Search papers, labs, and topics across Lattice.
This paper introduces RotMoLE, a Mixture-of-Experts (MoE) framework tailored for low-rank adapters, which incorporates a rotational gating mechanism to enhance expert specialization. Unlike conventional MoE gating that uses scalar reweighing, RotMoLE applies a rotation to each selected expert's output. Experiments on multi-task and multilingual training demonstrate that RotMoLE achieves improved performance by better exploiting the capacity of limited expert candidates.
RotMoLE's rotational gating unlocks more representational power from low-rank MoE architectures, even when expert diversity is limited.

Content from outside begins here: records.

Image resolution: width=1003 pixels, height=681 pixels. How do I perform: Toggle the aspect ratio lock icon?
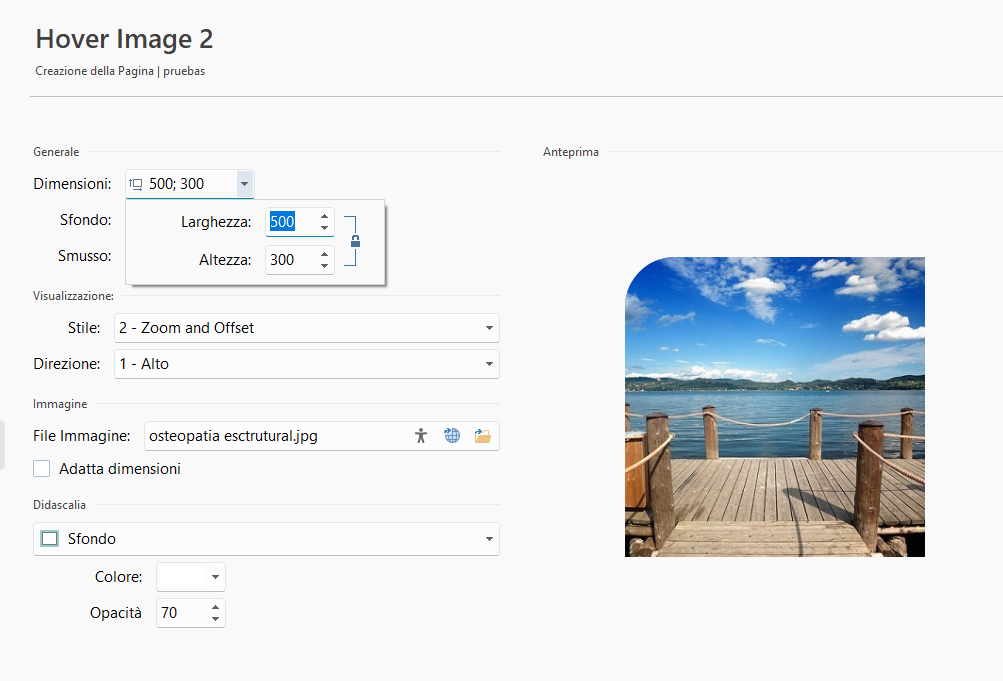point(355,241)
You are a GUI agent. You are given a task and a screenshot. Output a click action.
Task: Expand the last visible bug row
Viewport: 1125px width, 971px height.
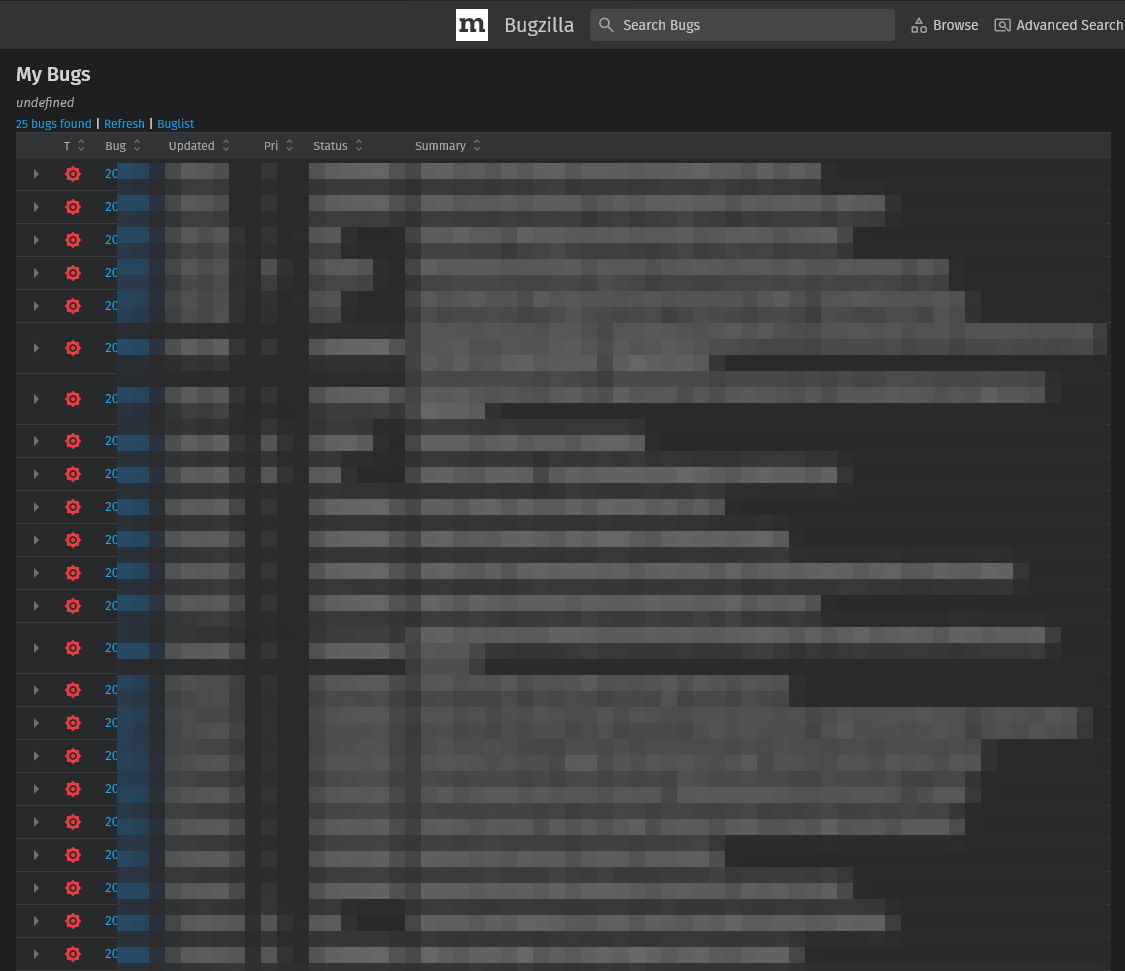36,954
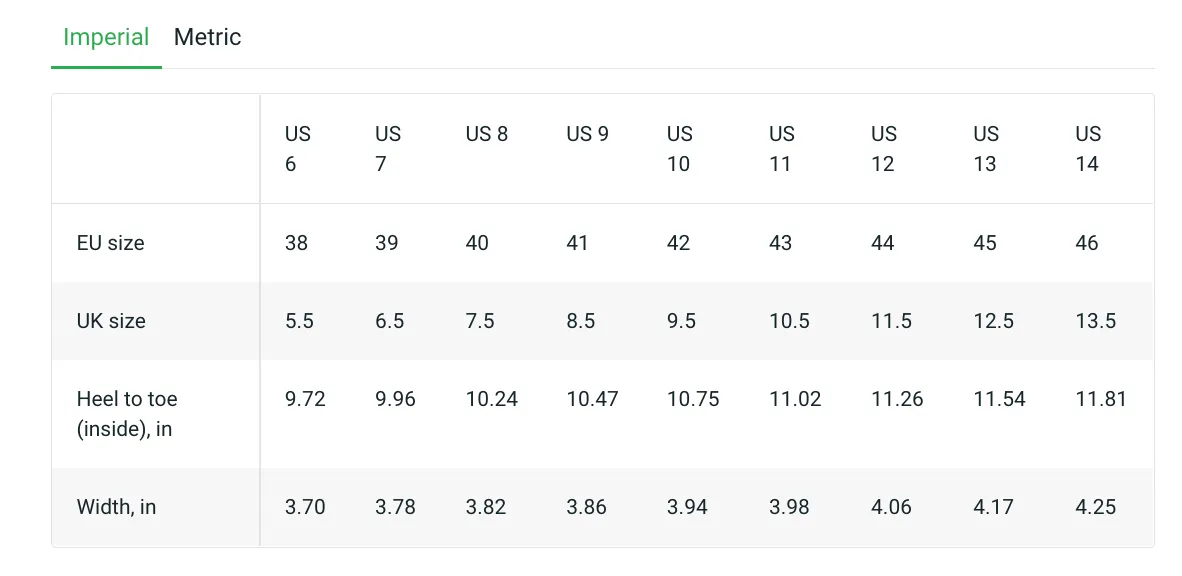Select EU size value 38
Viewport: 1182px width, 576px height.
(x=296, y=243)
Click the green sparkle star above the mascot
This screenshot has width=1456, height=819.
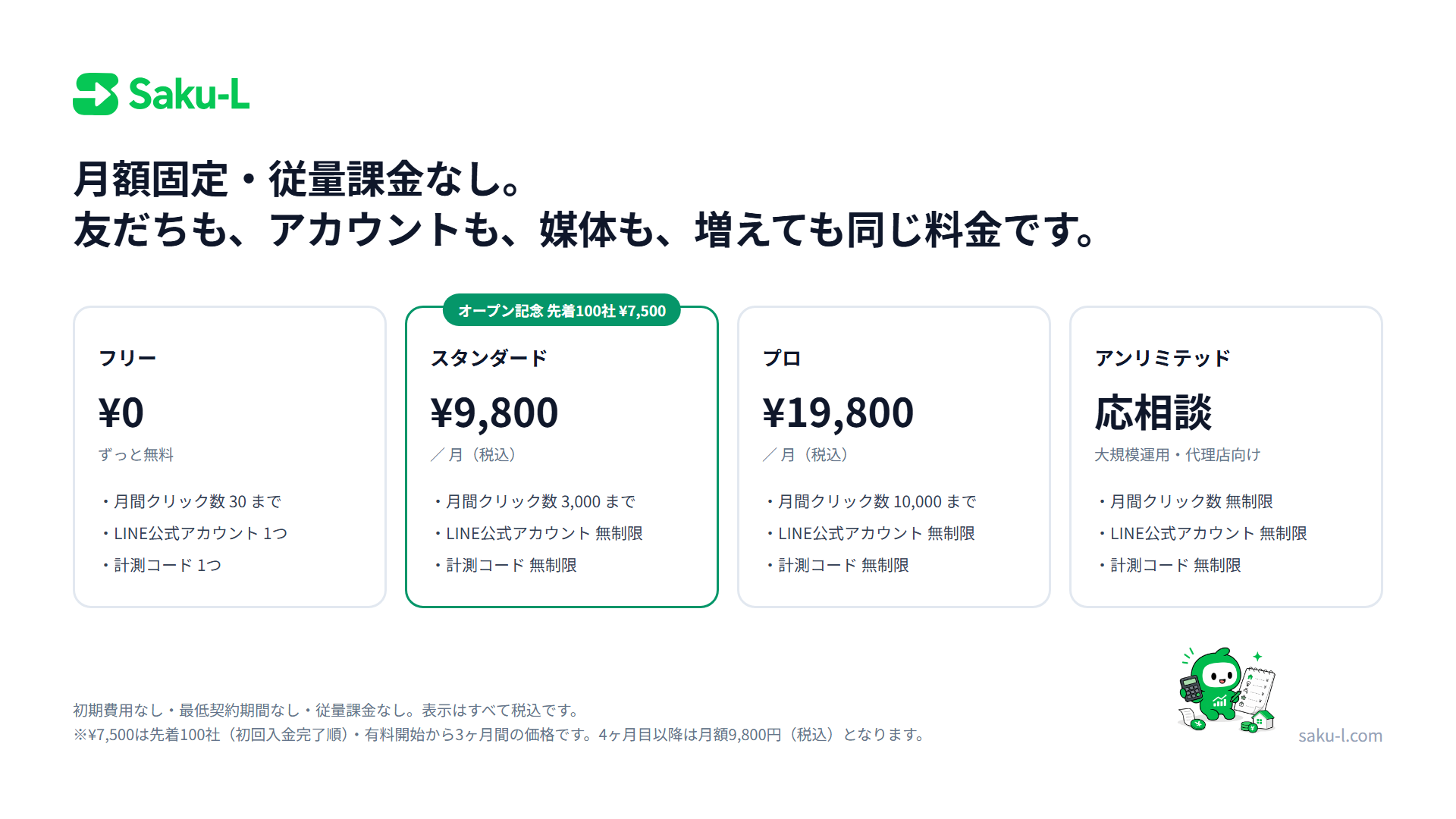click(x=1257, y=657)
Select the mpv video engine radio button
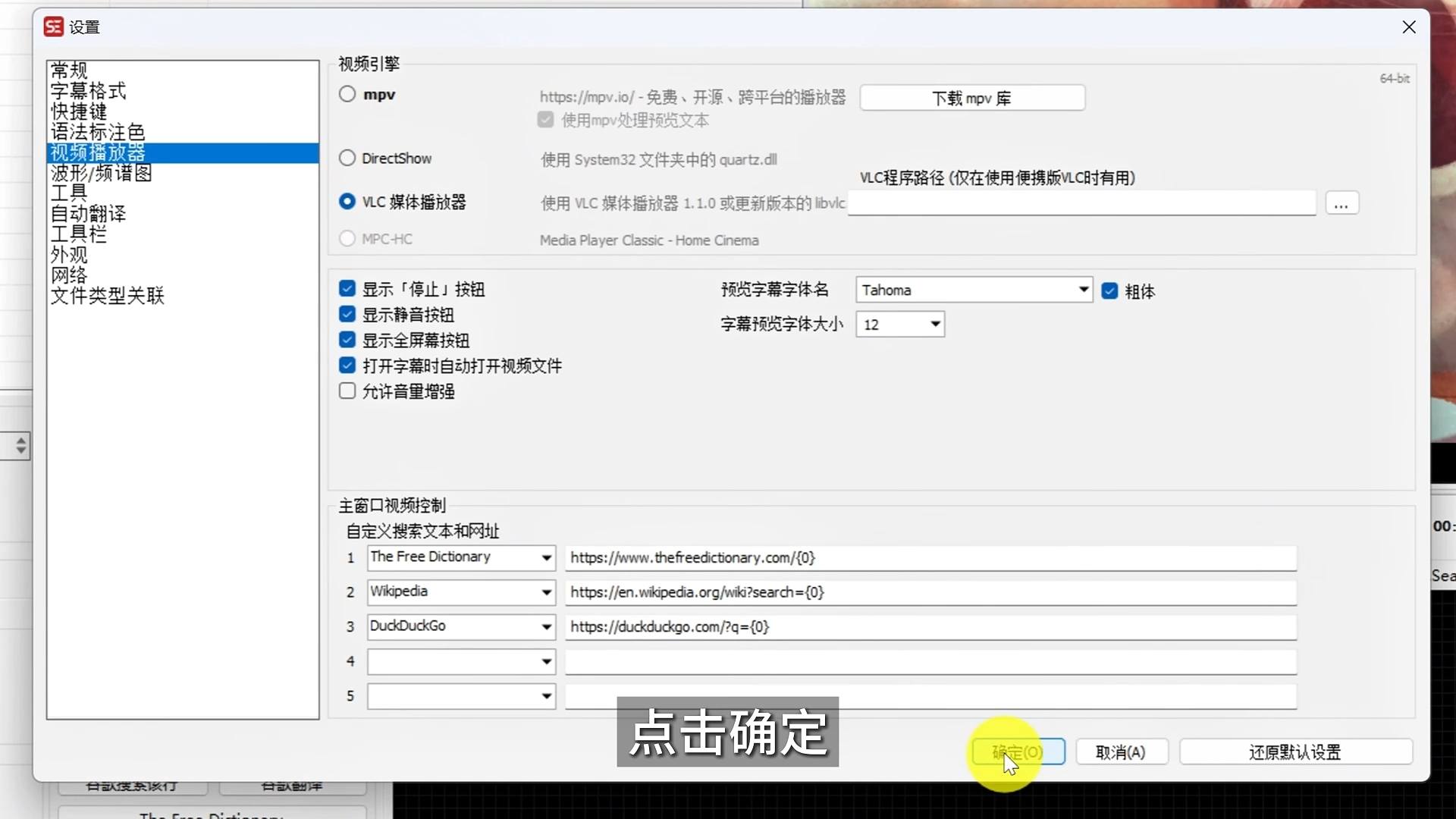The image size is (1456, 819). point(347,94)
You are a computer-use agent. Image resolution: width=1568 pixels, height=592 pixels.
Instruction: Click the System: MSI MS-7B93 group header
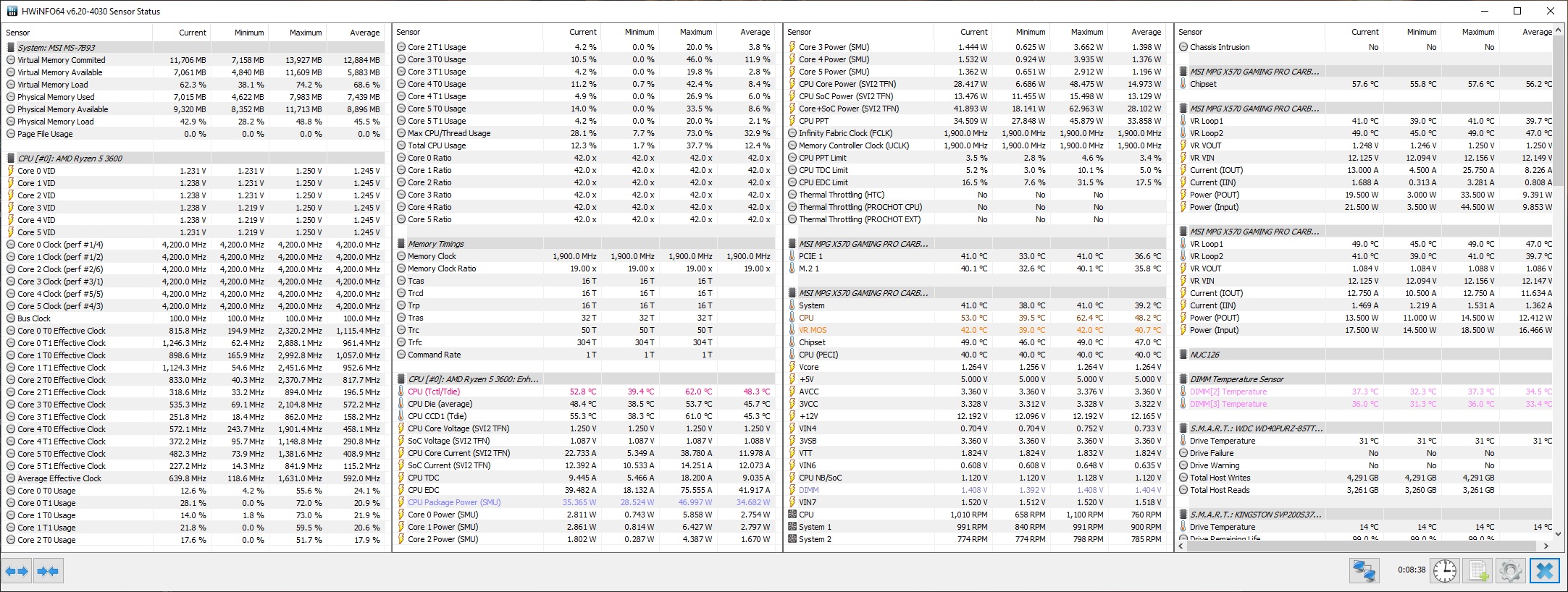(x=56, y=48)
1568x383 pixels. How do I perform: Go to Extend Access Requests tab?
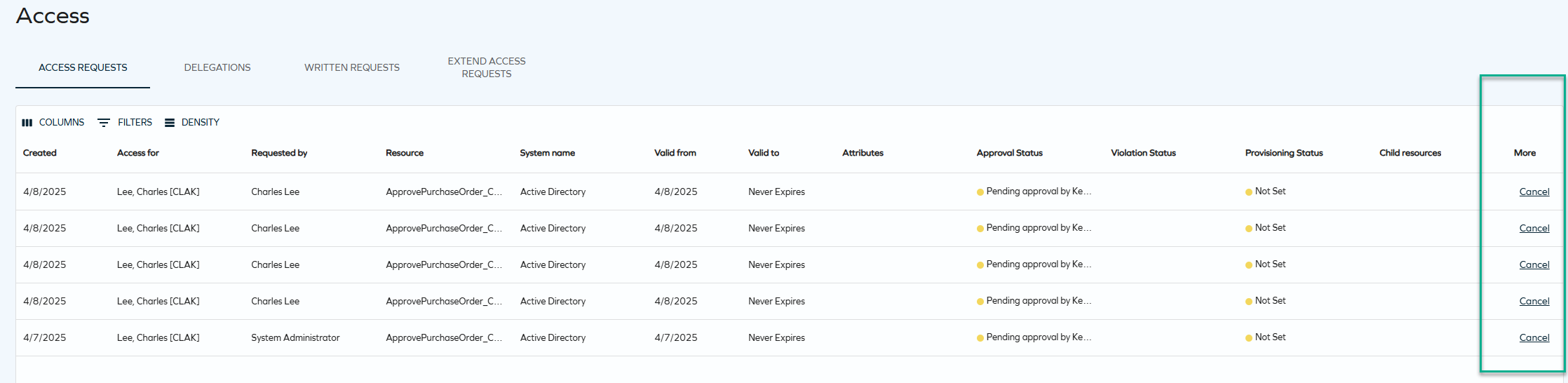(487, 67)
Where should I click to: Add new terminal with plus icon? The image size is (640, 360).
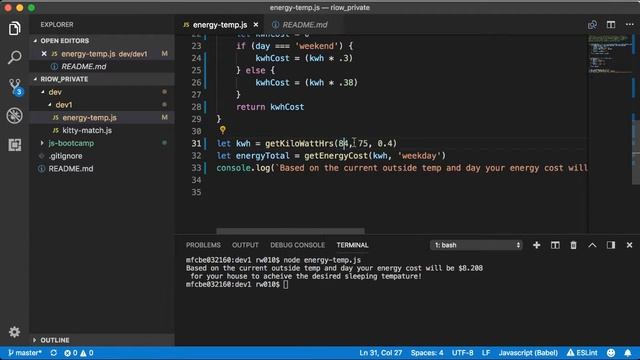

While Large Language Models (LLMs) are commonly fine-tuned to handle domain-specific tasks before being applied to vertical applications, adapting them to complex scenarios with diverse specialized knowledge remains challenging. Meanwhile, Mixture-of-Experts (MoE) architecture has risen as a crucial paradigm for training LLMs, and some recent works have also incorporated MoE into Parameter-Efficient Fine-Tuning (PEFT) to propose the Mixture of Low-rank Experts (MoE-LoRA), to enhance the power of low-rank adapters for learning complicated knowledge. However, conventional gating mechanisms in MoE typically apply only a scalar reweighing to selected experts, thereby limiting their underlying capacity of representation and generalization. Motivated and enabled by the low-rank structures in MoE-LoRA, we propose RotMoLE, a specialized MoE framework for low-rank experts featuring an additional rotation gate. Beyond simple scaling, RotMoLE implements a rotation mechanism for each selected expert, enabling superior expert exploitation and specialization for learning diverse data, especially when expert candidates are limited. Empirical results on complex multi-task and multilingual training scenarios validate our effectiveness.